CIA made doctors torture

This video about the USA says about itself:

CIA Torture Dr. Gets Contract

15 Oct 2010

The government keeps rewarding contracts to private security firms like Blackwater, despite the murder, fraud, drugs, and prostitutes, as if there’s no one else available to do the job. And today famed psychologist Martin Seligman, whose theory in many ways was the inspiration for the CIA’s interrogation program during Bush. But it turns out earlier this year the Army awarded a contract to the University of Pennsylvania where Dr. Seligman works. Mark Benjamin investigative reporter with explains the bases of the CIA’s torture process that was inspired by Seligman.

From daily The Guardian in Britain:

CIA made doctors torture suspected terrorists after 9/11, taskforce finds

Doctors were asked to torture detainees for intelligence gathering, and unethical practices continue, review concludes

Sarah Boseley, health editor

Monday 4 November 2013

Doctors and psychologists working for the US military violated the ethical codes of their profession under instruction from the defence department and the CIA to become involved in the torture and degrading treatment of suspected terrorists, an investigation has concluded.

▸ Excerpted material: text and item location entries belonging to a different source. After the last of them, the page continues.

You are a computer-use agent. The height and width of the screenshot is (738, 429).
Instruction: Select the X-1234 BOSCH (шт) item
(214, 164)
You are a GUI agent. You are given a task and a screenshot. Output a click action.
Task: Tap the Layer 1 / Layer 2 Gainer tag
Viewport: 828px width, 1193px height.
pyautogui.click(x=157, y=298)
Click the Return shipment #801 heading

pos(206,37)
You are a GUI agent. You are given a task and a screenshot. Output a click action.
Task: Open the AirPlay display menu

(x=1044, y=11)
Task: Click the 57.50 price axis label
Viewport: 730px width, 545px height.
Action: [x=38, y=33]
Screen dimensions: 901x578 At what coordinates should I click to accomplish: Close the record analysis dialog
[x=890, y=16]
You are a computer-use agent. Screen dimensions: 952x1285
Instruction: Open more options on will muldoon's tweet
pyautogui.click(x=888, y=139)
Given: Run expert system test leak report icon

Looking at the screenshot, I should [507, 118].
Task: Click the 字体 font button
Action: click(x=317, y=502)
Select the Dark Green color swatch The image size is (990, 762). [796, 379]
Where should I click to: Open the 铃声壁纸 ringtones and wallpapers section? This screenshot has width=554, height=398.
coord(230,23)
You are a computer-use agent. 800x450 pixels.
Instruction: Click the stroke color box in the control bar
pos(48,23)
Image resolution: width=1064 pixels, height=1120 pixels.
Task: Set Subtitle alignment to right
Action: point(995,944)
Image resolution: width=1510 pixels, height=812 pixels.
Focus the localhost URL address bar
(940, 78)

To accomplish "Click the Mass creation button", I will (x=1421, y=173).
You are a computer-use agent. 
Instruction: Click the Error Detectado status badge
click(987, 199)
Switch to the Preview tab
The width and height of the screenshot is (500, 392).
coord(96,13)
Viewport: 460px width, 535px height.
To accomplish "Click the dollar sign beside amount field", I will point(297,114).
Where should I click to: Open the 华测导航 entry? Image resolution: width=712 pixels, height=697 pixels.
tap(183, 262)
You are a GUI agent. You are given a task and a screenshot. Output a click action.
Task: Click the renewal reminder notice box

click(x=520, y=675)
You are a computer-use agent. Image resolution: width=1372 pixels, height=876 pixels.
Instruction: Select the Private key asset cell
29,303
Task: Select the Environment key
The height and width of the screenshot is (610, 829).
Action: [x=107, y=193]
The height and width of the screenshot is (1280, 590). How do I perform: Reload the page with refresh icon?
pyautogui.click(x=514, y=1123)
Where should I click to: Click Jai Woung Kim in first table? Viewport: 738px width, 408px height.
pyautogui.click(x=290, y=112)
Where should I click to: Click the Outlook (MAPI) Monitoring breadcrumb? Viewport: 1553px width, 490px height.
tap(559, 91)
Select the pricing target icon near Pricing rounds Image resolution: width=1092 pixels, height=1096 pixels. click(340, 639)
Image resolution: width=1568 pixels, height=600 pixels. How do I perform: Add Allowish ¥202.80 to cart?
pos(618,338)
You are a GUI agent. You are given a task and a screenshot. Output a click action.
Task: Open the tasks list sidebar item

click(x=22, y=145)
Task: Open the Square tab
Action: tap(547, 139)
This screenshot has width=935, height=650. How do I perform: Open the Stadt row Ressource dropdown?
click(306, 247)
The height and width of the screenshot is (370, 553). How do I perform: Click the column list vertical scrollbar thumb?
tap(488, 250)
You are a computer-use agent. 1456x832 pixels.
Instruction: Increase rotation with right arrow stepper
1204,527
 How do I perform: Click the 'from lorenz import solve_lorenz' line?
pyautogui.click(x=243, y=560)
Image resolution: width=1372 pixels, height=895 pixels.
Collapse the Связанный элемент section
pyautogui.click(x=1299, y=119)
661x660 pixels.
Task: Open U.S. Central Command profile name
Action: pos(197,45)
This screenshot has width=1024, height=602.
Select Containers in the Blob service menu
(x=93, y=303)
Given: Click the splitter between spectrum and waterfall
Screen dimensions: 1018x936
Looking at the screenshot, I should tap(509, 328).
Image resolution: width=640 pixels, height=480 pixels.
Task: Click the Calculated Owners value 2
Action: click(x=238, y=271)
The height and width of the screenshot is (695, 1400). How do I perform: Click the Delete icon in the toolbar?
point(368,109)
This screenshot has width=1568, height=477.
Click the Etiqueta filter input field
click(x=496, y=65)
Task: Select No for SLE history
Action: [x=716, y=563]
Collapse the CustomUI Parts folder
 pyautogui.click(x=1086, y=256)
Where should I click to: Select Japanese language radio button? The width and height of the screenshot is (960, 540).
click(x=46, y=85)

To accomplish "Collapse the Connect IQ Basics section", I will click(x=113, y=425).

The report of the Taskforce on Preserving Medical Professionalism in National Security Detention Centres concludes that after 9/11, health professionals working with the military and intelligence services “designed and participated in cruel, inhumane and degrading treatment and torture of detainees“.

Medical professionals were in effect told that their ethical mantra “first do no harm” did not apply, because they were not treating people who were ill.

The report lays blame primarily on the defence department (DoD) and the CIA, which required their healthcare staff to put aside any scruples in the interests of intelligence gathering and security practices that caused severe harm to detainees, from waterboarding to sleep deprivation and force-feeding.

The two-year review by the 19-member taskforce, Ethics Abandoned: Medical Professionalism and Detainee Abuse in the War on Terror, supported by the Institute on Medicine as a Profession (IMAP) and the Open Society Foundations, says that the DoD termed those involved in interrogation “safety officers” rather than doctors. Doctors and nurses were required to participate in the force-feeding of prisoners on hunger strike, against the rules of the World Medical Association and the American Medical Association. Doctors and psychologists working for the DoD were required to breach patient confidentiality and share what they knew of the prisoner’s physical and psychological condition with interrogators and were used as interrogators themselves. They also failed to comply with recommendations from the army surgeon general on reporting abuse of detainees.

The CIA’s office of medical services played a critical role in advising the justice department that “enhanced interrogation” methods, such as extended sleep deprivation and waterboarding, which are recognised as forms of torture, were medically acceptable. CIA medical personnel were present when waterboarding was taking place, the taskforce says.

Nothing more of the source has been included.